アクセス制御の欠如は驚くべきことです。不正アクセスの防止こそがすべてのセキュリティの源泉だからです。この失敗の主な原因は、AIの機能自動化やコスト削減の可能性をできるだけ早く実現しようとする欲求にあります。「AIの複雑さと新規性が、効果的なアクセス制御の実装を困難にしています。AIシステムのセキュリティに関するベストプラクティスは、この比較的新しい分野でまだ進化の途上にあるのです」とアルバノ氏は述べています。
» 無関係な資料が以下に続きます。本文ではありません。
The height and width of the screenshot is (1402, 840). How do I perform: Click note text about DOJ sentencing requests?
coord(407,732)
シャドーAIもこの問題の重要な要素です。広範な利用は侵害コストの増加や、より多くの個人情報(PII)や知的財産(IP)の流出につながります。「見えないものは守れない」という格言は今もなお当てはまります。
確かに、AIに組み込まれたガードレール(安全策)に防御を任せるのは誤った安心感です。多くのAI侵害はサプライチェーンのインシデント(30%)であり、侵害されたアプリ、API、プラグインが関与しています。しかし、AIボットの直接操作が次の3つの主要手法です:プロンプトインジェクション(17%)、モデル回避(21%)、モデルインバージョン(24%)。いずれも、ガードレールが防ぐべきデータや情報の抽出を伴います。プロンプトインジェクションは最も初期の手法で、ガードレールを騙す直接的な試みでした。しかしガードレールが進化するにつれ、この直接攻撃は難しくなっています。
攻撃者は文脈操作へと手法を切り替えています。文脈とは、AIが会話を成立させるために「記憶」している過去の質問です。操作によって、ガードレールを直接発動させる新たなリクエストを送ることなく会話を構築します。モデルインバージョンとモデル回避は、こうした操作の代表例です。
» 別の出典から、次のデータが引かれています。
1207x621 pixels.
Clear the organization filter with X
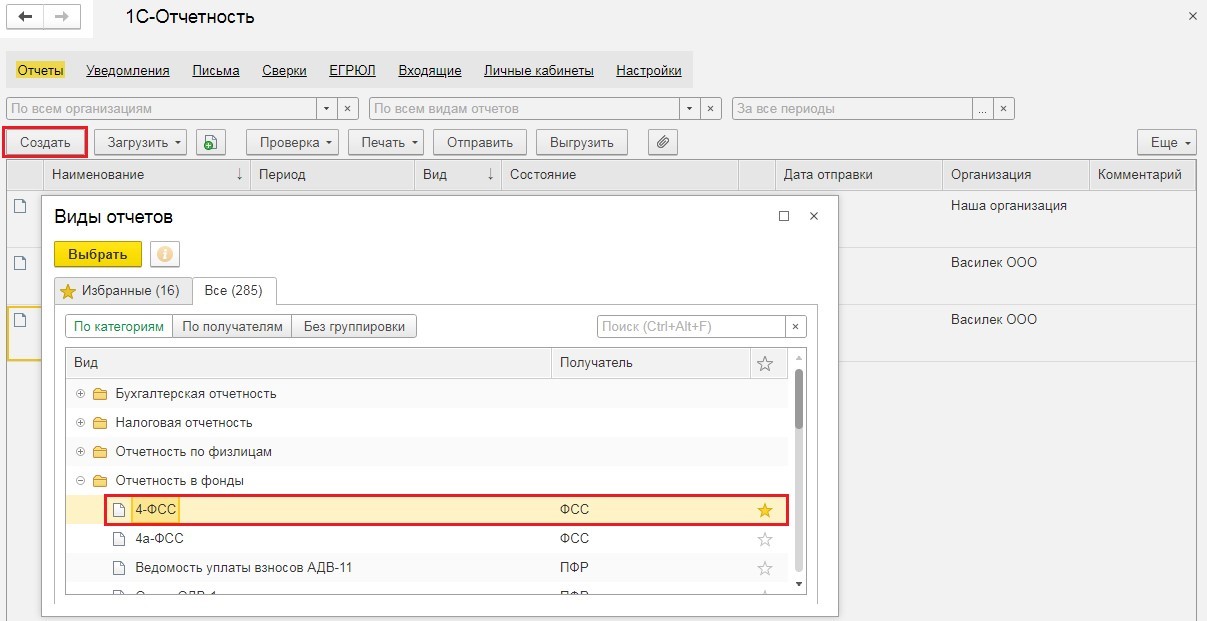point(348,108)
「モデルインバージョンはトレーニングデータの再構築を狙い、モデル回避は入力を操作して誤った出力を引き起こし、プロンプトインジェクションはプロンプトを改変してAIの挙動に影響を与えます」とアルバノ氏は説明します。
ほとんどの侵害は顧客の個人情報(PII)を標的にしており、盗まれたり侵害されたデータの53%を占めています。今年は、フィッシングが盗まれた認証情報に代わり、最も一般的な初期攻撃手法となりました。これはAIの利用拡大が一因である可能性があります。
「フィッシング攻撃はデータ侵害の16%を引き起こし、1件あたり平均480万ドルのコストがかかりました。生成AIにより、攻撃者はわずか5分で説得力のあるフィッシングメールを作成できるようになりました(以前は16時間かかっていました)」とアルバノ氏は述べています。
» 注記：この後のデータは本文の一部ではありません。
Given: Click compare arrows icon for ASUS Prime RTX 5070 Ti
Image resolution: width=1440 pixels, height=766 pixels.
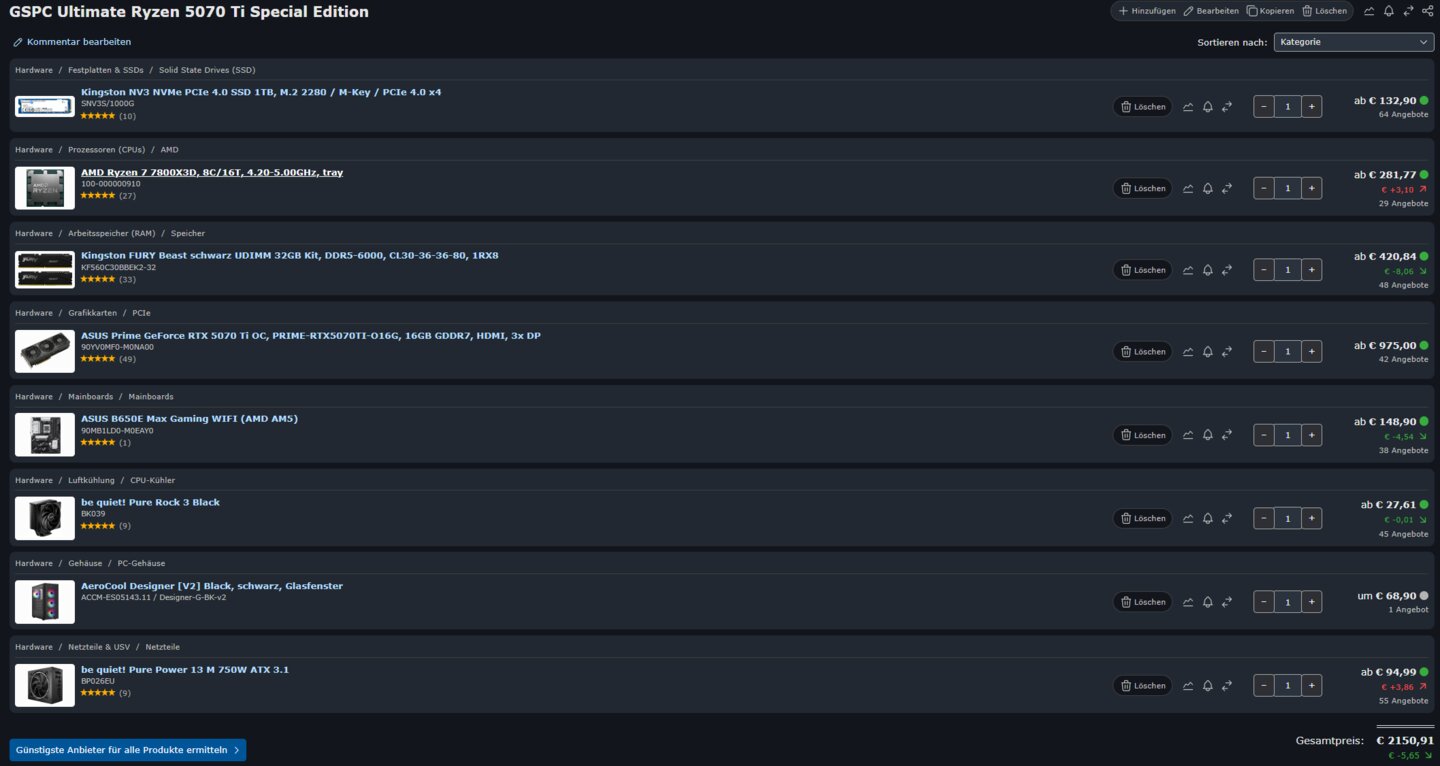Looking at the screenshot, I should tap(1227, 351).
「これらのフィッシングメールは通常、パスワード、ブラウザのクッキー、自動入力データ、キーストローク、スクリーンショットなどを収集してユーザー認証情報を盗むインフォスティーラーを展開します。」インフォスティーラーはサイバー犯罪の中核となっており、詐欺の増加(これもまたAIの犯罪利用によって悪化しています)を助長しています。
IBMは毎年同じ方法で侵害コストを算出しています。「研究者は、検知とエスカレーション、通知、侵害後の対応、失われたビジネスという4つのプロセス関連活動を用いてデータ侵害のコストを算出します」とIBMは説明します。
「この調査では、非常に小規模または非常に大規模な侵害は除外されています。2025年レポートで調査されたデータ侵害の規模は、2,960件から113,620件の侵害記録の範囲でした。研究者はアクティビティベースのコスト計算を用い、活動ごとに実際の利用に応じてコストを割り当てました。」
その結果、侵害の平均コストが算出されます。これは、侵害や損失を報告しない企業を含めることができないため、すべての侵害に100%正確とは限りません。しかし、毎年同じ調査手法を用いることで、傾向を示す有効で比較可能な数値を提供します。これがこのレポートの真の強みです。攻撃者と防御者の継続的な戦いの現状を示し、詳細な分析によって何が起きているのか(今年で言えばAIのサイバーセキュリティへの影響の顕在化など)を説明しています。